Nous ne devons pas oublier ici une observation
importante. Le principe de la méthode d'exhaustion
est simple (voyez Exhaustion); mais son application
peut quelquefois rendre les démonstrations longues
& compliquées. Ainsi il ne seroit peut - être pas
mal - à - propos de substituer le principe des infiniment
petits à celui d'exhaustion, après avoir montré l'identité
de ces deux principes, & avoir remarqué
que le premier n'est qu'une façon abregée d'exprimer
le second; car c'est en effet tout ce qu'il est,
n'y ayant dans la nature ni infinis actuels, ni infiniment
petits. Voyez
Infini, Différentiel, Exhaustion, & Limite
. Par ce moyen la facilité des
démonstrations sera plus grande, sans que la rigueur
y perde rien.
Voilà, ce me semble, le plan qu'on peut suivre en
traitant de la géométrie élémentaire. Ce plan, & les réflexions
générales que nous avons faites à la fiu du mot
Elémens des Sciences, suffisent pour faire sentir
qu'il n'y a aucun géometre au - dessus d'une pareille
entreprise; qu'elle ne peut même être bien
exécutée que par des mathématiciens du premier
ordre; & qu'enfin pour faire d'excellens élémens de
Geométrie, Descartes, Newton, Leibnitz, Bernoulli,
&c. n'eussent pas été de trop. Cependant il n'y a
peut - être pas de science sur laquelle on ait tant multiplié
les elémens, sans compter ceux que l'on nous
donnera sans doute encore. Ces élémens sont pour
la plûpart l'ouvrage de mathématiciens médiocres,
dont les connoissances en Géométrie ne vont pas souvent
au - delà de leur livre, & qui par cela même
sont incapables de bien traiter cette matiere. Ajoûtons qu'il n'y a presque pas d'auteur d'élémens de
Géométrie, qui dans sa préface ne dise plus ou moins
de mal de tous ceux qui l'ont précéde. Un ouvrage
en ce genre, qui seroit au gré de tout le monde, est
encore à faire; mais c'est peut - être une entreprise
chimérique que de croire pouvoir faire au gré de
tout le monde un pareil ouvrage. Tous ceux qui étudient la Géométrie ne l'étudient pas dans les mêmes
vûes: les uns veulent se borner à la pratique; & pour
ceux - là un bon traité de géométrie - pratique suffit, en
y joignant, si l'on veut, quelques raisonnemens qui
éclairent les opérations jusqu'à un certain point, &
qui les empêchent d'être bornées à une aveugle
routine: d'autres veulent avoir une teinture de géométrie élémentaire spéculative, sans prétendre pousser
cette étude plus loin; pour ceux - là il n'est pas
nécessaire de mettre une si grande rigueur dans les
élémens; on peut supposer comme vraies plusieurs
propositions, dont la vérité s'apperçoit assez d'elle - même,
& qu'on démontre dans les élémens ordinaires.

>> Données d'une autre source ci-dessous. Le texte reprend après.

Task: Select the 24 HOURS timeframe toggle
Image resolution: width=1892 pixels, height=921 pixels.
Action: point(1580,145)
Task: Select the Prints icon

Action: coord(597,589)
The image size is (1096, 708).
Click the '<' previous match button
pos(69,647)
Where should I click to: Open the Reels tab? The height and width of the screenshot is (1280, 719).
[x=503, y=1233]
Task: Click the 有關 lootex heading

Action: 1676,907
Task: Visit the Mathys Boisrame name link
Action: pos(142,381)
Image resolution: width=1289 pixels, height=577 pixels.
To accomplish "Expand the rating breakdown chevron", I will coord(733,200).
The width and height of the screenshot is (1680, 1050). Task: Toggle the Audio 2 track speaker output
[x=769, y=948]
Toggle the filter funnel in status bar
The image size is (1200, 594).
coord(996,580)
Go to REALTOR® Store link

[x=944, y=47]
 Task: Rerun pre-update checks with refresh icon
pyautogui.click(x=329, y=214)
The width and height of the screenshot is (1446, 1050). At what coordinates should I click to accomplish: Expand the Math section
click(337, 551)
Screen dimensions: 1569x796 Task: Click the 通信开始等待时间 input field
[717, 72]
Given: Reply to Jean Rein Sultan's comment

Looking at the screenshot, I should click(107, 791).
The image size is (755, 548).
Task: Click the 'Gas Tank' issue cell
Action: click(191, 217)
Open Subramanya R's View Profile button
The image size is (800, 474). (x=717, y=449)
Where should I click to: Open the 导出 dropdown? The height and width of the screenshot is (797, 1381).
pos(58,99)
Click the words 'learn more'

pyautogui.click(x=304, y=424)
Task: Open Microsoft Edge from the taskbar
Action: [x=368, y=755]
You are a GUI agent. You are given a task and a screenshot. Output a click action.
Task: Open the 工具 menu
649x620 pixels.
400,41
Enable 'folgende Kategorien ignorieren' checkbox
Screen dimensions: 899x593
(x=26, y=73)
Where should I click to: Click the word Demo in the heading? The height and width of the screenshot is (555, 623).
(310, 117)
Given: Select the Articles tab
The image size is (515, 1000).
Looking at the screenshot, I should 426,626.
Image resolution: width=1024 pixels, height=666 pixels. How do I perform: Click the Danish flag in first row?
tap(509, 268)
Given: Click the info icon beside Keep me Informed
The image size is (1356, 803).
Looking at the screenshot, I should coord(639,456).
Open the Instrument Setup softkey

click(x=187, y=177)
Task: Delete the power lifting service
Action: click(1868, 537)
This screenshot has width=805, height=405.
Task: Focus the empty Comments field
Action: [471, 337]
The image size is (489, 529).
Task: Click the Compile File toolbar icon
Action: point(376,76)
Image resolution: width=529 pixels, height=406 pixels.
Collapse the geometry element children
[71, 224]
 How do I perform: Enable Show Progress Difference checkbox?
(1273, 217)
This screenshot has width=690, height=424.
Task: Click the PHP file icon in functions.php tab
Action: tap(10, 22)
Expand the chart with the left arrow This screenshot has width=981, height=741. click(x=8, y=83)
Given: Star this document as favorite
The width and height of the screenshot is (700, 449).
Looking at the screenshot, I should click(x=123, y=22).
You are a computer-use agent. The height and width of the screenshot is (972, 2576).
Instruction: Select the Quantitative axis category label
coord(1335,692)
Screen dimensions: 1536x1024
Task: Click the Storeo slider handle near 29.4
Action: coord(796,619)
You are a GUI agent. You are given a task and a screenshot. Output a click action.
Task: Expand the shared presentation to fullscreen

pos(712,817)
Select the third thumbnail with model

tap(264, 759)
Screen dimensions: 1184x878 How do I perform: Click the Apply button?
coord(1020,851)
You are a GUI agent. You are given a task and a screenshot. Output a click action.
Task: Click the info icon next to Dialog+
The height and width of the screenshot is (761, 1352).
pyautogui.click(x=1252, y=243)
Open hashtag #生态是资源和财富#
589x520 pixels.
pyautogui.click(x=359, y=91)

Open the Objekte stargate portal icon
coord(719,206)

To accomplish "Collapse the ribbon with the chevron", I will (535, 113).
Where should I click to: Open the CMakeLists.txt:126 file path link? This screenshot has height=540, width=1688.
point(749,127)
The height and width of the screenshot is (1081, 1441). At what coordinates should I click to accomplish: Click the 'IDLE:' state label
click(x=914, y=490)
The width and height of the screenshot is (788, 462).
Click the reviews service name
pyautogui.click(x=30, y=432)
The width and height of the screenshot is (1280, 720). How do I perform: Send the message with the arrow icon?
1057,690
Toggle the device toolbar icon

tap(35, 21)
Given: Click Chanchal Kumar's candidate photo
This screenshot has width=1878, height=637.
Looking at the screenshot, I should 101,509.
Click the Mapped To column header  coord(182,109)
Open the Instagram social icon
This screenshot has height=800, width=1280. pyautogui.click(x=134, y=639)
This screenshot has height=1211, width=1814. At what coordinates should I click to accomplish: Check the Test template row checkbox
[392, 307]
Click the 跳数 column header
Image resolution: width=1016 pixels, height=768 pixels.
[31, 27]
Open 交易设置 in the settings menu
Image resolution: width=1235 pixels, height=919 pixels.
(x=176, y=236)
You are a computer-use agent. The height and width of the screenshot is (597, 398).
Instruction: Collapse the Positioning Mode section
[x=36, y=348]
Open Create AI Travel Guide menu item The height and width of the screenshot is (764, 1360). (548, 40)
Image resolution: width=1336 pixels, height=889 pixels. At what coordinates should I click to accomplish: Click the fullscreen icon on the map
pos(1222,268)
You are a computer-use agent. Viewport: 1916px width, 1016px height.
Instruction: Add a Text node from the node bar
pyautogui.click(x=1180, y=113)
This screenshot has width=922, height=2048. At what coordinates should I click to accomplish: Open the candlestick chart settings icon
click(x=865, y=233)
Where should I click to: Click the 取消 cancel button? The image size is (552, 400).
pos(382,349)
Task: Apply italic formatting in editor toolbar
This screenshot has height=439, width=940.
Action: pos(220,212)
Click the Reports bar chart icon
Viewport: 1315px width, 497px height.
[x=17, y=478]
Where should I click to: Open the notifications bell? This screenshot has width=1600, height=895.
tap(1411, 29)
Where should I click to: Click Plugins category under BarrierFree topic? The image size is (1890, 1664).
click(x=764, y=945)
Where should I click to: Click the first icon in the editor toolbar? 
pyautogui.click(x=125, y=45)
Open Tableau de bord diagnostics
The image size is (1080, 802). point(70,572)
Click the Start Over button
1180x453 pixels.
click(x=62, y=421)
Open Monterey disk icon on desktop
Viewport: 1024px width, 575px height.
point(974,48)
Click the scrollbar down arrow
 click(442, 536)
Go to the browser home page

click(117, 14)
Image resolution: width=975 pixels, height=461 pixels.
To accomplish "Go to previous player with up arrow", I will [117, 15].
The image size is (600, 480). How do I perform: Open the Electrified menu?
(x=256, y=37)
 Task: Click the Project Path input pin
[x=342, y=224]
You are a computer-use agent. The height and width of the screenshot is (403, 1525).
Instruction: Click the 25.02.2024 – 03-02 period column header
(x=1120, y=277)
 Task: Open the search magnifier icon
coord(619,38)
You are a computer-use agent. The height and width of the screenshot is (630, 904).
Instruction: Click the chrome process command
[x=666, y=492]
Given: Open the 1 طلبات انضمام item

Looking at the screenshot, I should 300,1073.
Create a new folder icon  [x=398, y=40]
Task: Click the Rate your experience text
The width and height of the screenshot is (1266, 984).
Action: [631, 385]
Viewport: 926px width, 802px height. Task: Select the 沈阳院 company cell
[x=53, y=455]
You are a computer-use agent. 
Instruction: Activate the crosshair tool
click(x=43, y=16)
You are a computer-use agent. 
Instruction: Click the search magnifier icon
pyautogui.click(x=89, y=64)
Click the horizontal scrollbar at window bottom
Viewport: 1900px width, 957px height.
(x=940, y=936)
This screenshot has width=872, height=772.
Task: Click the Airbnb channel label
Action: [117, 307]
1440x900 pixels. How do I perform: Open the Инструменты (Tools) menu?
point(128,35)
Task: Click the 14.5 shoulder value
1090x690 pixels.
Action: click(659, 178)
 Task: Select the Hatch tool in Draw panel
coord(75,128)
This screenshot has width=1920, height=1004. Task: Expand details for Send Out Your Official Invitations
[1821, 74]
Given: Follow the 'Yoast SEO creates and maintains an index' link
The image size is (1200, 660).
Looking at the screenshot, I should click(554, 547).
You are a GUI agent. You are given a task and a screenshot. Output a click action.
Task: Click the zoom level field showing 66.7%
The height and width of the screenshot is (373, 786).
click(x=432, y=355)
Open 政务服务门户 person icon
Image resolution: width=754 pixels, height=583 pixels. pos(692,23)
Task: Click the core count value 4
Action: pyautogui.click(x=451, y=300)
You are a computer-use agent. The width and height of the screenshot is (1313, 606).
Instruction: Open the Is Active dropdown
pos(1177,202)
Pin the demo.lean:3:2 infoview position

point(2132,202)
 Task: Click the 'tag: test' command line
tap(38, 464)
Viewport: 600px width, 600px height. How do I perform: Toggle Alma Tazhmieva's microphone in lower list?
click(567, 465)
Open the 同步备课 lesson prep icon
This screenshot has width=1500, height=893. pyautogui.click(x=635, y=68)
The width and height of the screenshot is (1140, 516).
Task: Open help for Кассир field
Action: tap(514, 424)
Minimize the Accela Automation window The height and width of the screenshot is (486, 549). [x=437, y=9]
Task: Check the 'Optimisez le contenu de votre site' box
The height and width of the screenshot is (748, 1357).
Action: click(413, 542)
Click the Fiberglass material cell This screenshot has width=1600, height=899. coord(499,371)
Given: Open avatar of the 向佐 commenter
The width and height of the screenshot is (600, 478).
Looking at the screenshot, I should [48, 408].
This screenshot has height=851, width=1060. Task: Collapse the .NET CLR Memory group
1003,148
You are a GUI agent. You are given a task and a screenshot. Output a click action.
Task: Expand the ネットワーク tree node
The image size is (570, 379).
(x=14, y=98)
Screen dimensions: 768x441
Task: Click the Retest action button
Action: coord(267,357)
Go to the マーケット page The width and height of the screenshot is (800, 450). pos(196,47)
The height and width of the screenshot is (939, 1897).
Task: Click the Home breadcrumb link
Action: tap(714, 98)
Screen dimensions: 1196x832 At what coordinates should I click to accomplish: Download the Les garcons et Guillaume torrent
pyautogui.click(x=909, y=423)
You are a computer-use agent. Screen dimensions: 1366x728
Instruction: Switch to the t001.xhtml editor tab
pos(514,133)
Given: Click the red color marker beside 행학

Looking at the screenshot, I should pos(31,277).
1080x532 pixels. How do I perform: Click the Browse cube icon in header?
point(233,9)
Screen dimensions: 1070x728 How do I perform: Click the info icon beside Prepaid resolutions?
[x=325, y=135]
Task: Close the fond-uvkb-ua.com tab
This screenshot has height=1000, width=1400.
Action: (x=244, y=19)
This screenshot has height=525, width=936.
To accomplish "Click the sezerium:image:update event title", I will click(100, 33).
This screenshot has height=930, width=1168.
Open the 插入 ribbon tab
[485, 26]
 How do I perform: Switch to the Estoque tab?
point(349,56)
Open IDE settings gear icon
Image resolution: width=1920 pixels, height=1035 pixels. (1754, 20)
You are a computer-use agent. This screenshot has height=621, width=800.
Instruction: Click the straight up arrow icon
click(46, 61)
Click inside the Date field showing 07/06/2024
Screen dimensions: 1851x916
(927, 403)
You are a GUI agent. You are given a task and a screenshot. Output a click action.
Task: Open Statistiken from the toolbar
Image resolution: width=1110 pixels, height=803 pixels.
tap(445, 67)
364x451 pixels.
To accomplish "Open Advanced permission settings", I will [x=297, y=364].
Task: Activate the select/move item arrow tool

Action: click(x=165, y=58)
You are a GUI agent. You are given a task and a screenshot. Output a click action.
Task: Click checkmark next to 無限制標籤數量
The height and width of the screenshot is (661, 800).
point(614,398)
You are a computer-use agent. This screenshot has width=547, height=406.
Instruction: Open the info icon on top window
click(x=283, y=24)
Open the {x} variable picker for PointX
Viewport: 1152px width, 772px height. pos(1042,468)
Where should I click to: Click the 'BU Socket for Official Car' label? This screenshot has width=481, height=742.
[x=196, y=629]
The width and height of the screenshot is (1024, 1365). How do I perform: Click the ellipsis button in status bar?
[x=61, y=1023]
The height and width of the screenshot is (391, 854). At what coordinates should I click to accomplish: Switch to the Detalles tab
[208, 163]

Il est enfin des étudians qui n'ont pas la
force d'esprit nécessaire pour embrasser à - la - fois les
différentes branches d'une démonstration compliquée;
& il faut à ceux - là des démonstrations plus
faciles, dûssent - elles être moins rigoureuses. Mais
pour les esprits vraiment propres à cette science,
pour ceux qui sont destinés à y faire des progrès,
nous croyons qu'il n'y a qu'une seule maniere de
traiter les élémens; c'est celle qui joindra la rigueur
à la netteté, & qui en même tems mettra sur la voie
des découvertes par la maniere dont on y présentera
les démonstrations. Pour cela il faut les montrer,
autant qu'il est possible, sous la forme de problemes
à résoudre plûtôt que de théorèmes à prouver,
pourvû que d'un autre côté cette méthode ne
nuise point à la généralogie naturelle des idées &
des propositions, & qu'elle n'engage pas à supposer
comme vrai, ce qui en rigueur géométrique a besoin
de preuve.
On a vû au mot Axiome de quelle inutilité ces
sortes de principes sont dans toutes les Sciences; il
est donc très - à - propos de les supprimer dans des élémens de Géométrie, quoiqu'il n'y en ait presque point
où on ne les voye paroitre encore. Quel besoin at - on des axiomes sur le tout & sur la partie, pour
voir que la moitié d'une ligne est plus petite que la
ligne entiere? A l'égard des définitions, quelque nécessaires
qu'elles soient dans un pareil ouvrage, il
nous paroit peu philosophique & peu conforme à la
marche naturelle de l'esprit de les présenter d'abord
brusquement & sans une espece d'analyse; de dire,
par exemple, la surface est l'extrémité d'un corps, laquelle
n'a aucune profondeur. Il vaut mieux considérer
d'abord le corps tel qu'il est, & montrer comment
par des abstractions successives on en vient à
le regarder comme simplement étendu & figuré, &
par de nouvelles abstractions à y considérer successivement
la surface, la ligne, & le point. Ajoûtons
ici qu'il se trouve des occasions, sinon dans des élémens, au - moins dans un cours complet de Géométrie, où certaines définitions ne peuvent être bien
placées qu'après l'analyse de leur objet. Croit - on,
par exemple, qu'une simple définition de l'Algebre
en donnera l'idée à celui qui ignore cette science?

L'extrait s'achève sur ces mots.